### Task requirements:
Copy the stretch of the items below from the line containing "I will point(77,101)." through the end of the items, with both ends included.

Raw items

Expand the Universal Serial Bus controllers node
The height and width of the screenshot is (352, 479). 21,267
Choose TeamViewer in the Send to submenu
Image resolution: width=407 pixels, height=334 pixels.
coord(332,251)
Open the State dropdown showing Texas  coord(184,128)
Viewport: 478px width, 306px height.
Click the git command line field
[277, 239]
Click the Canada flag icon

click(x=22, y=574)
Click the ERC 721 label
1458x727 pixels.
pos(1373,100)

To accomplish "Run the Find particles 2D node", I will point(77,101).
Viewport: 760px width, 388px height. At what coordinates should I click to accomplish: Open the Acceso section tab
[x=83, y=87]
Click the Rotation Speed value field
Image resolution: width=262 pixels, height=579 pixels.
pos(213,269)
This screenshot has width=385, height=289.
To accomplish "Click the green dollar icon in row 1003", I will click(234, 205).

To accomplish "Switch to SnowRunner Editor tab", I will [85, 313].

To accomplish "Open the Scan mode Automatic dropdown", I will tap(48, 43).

### Complete response:
To accomplish "Run the Find particles 2D node", I will point(77,101).
Viewport: 760px width, 388px height. At what coordinates should I click to accomplish: Open the Acceso section tab
[x=83, y=87]
Click the Rotation Speed value field
Image resolution: width=262 pixels, height=579 pixels.
pos(213,269)
This screenshot has width=385, height=289.
To accomplish "Click the green dollar icon in row 1003", I will click(234, 205).

To accomplish "Switch to SnowRunner Editor tab", I will [85, 313].

To accomplish "Open the Scan mode Automatic dropdown", I will tap(48, 43).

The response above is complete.